- **TÂCHE COURTE 1**:
Répondez aux questions suivantes d'après le texte sur l'ouvrage de Christian Rinaudo.
(a) En quelle année Christian Rinaudo soutient-il sa thèse ?
(b) Sous quel titre cette thèse est-elle publiée ?
(c) À partir de quel rapport l'auteur analyse-t-il le lien entre ethnicité et stigmatisation urbaine ?
- **TÂCHE COURTE 2**: Prolongez le texte sur l'ouvrage de Christian Rinaudo en reprenant après sa dernière phrase.

- **TEXTE FOURNI**:
----------------------------------------
L'ouvrage présenté ici est le premier de Christian Rinaudo, chercheur (URMIS-SOLIIS, Unité de recherche « Migrations et Société » ; IRD, Unité de recherche « Constructions identitaires et mondialisation ») et maître de conférences en sociologie à l'université de Nice-Sophia Antipolis. Ses domaines de recherche sont multiples, il travaille notamment sur l'ethnicité et la stigmatisation urbaine, les discriminations et le racisme dans le monde du travail, les usages sociaux et politiques des identités urbaines, les espaces publics marchands et les circulations migratoires. La thèse qu'il soutient en 1998 sous le titre « La construction sociale de l'ethnicité en milieu urbain » sera publiée l'année suivante sous le titre L'Ethnicité dans la cité. Jeux et enjeux de la catégorisation ethnique . L'intérêt du champ ouvert par Rinaudo est d'articuler logiques urbaines et logiques sociales dans un même mouvement.
A partir du rapport entre l'usage des catégories ethniques et de la définition de la banlieue comme problème public, l'auteur va analyser le lien entre ethnicité et stigmatisation urbaine et soutenir la thèse selon laquelle la reconnaissance public du problème des banlieues entraîne une définition des situations et des évènements en termes ethniques et, inversement, l'usage des catégories ethniques ( qui sert à interpréter des situations et à décrire des évènements) contribue à la définition de la banlieue comme problème public (p. 11).
----------------------------------------
- **DONNÉES ENREGISTRÉES**:
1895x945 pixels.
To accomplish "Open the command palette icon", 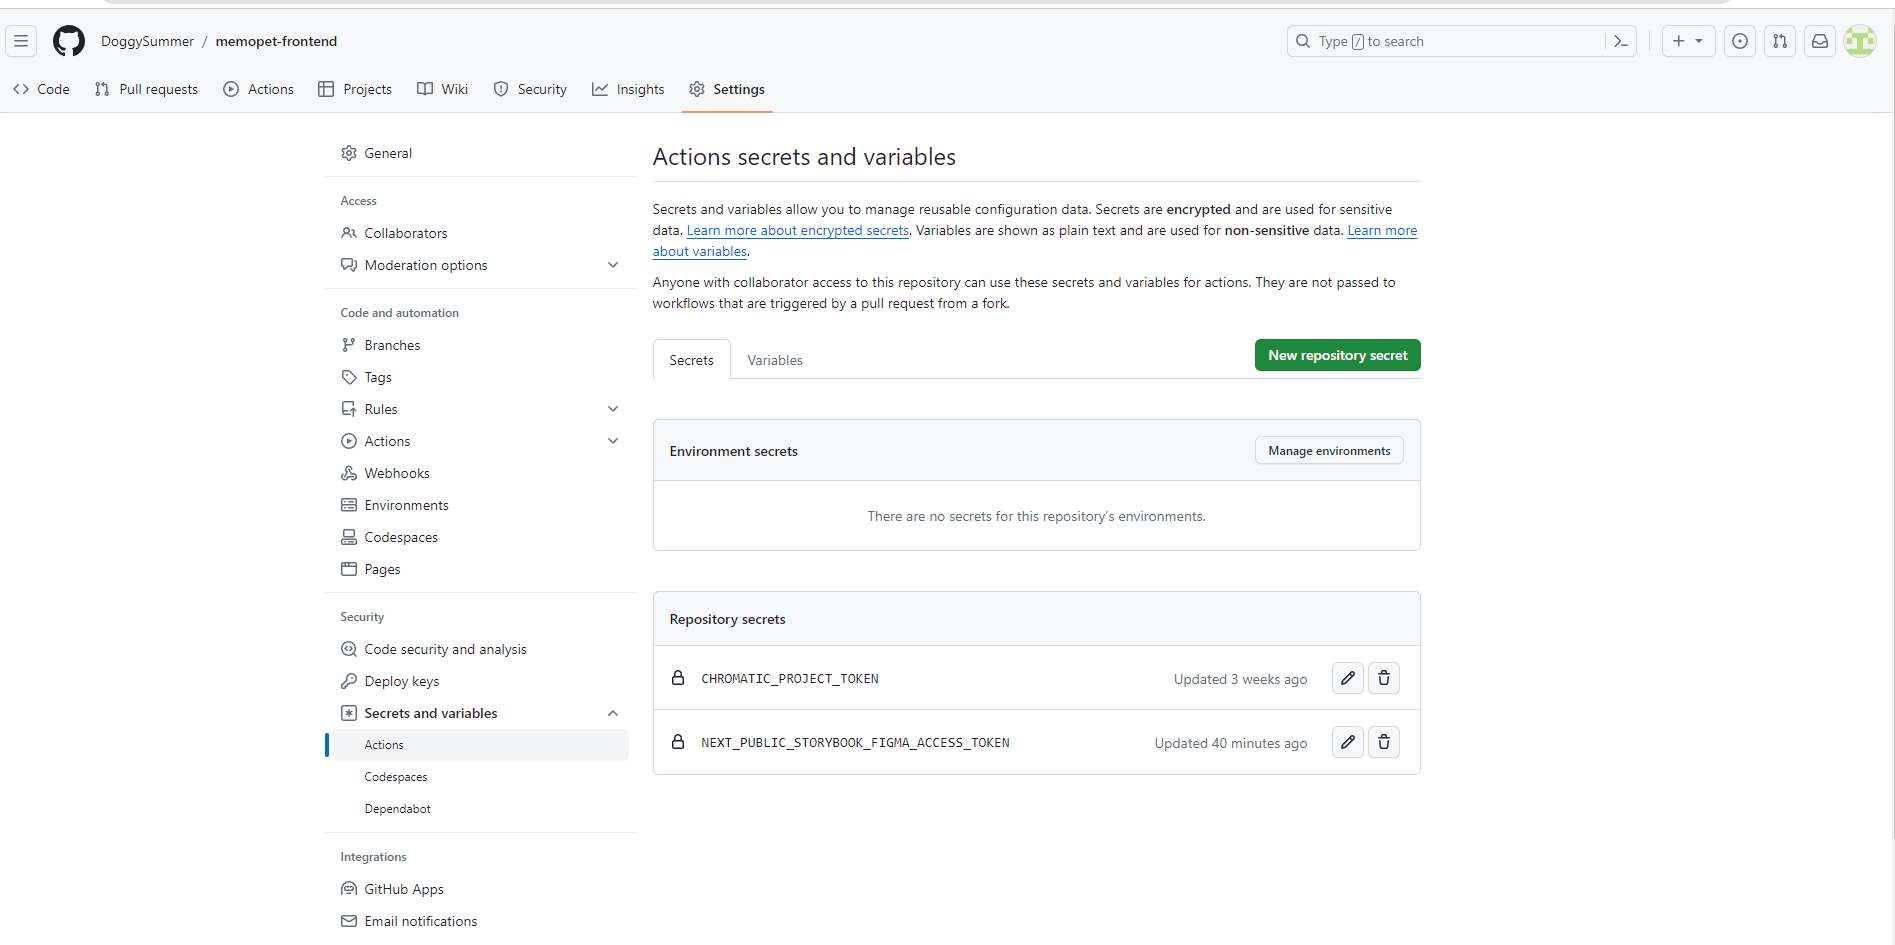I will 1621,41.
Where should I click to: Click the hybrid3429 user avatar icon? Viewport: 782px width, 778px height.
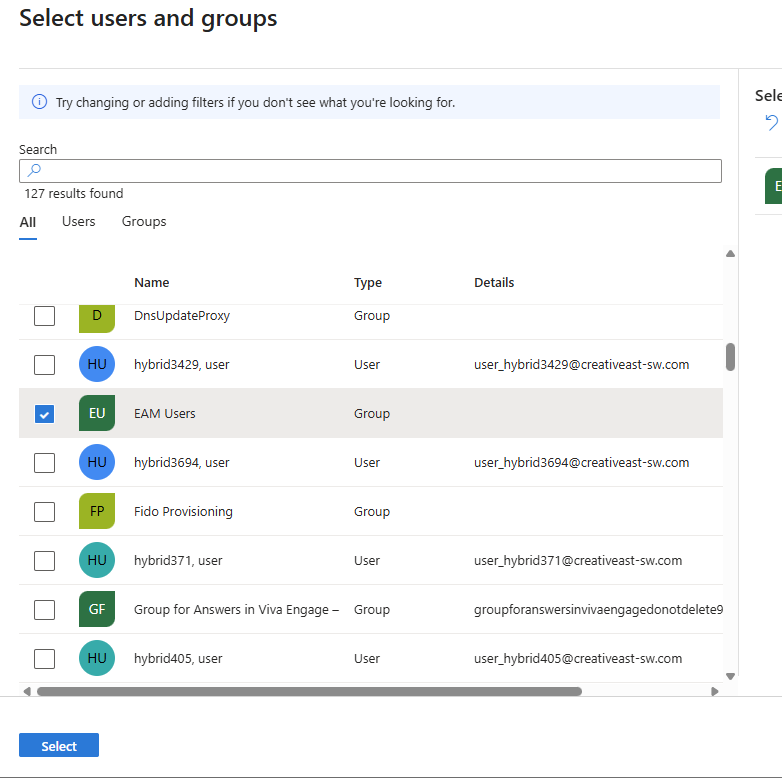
----------------------------------------
- **RÉPONSE ATTENDUE 1**:
(a) En 1998.
(b) Sous le titre L'Ethnicité dans la cité. Jeux et enjeux de la catégorisation ethnique.
(c) À partir du rapport entre l'usage des catégories ethniques et la définition de la banlieue comme problème public.

- **RÉPONSE ATTENDUE 2**:
La démarche de Rinaudo s'inscrit dans une problématique de l'ethnicité qui place les processus d'attribution catégorielle et d'interaction au centre de l'analyse. L'ouvrage est la restitution d'un travail de recherche qu'il a réalisé en grande partie dans un quartier périphérique de la ville de Nice, le quartier de L'Ariane, le choix de ce terrain ayant été orienté par le fait que ce quartier est typiquement labellisé dans la région comme ‘'sensible'' et ‘'à problèmes''. Pour rendre compte des différents contextes sociaux dans lesquels il était fait usage des catégories ethniques, le chercheur a réalisé plusieurs enquêtes dont les principaux résultats seront présentés ici. La première partie sera consacrée à l'étude des articles de la presse locale et nationale ayant trait aux activités et aux évènements survenus à L'Ariane ; la seconde correspondra à l'étude ethnographique de contextes institutionnels tels que celui de l'école – ici d'un collège public – ou de l'action culturelle municipale – en particulier d'une salle de spectacles implantée dans le quartier ; et enfin, la troisième partie fera état de l' observation des interactions qui se jouent dans les transports urbains qui relient ce quartier au centre ville.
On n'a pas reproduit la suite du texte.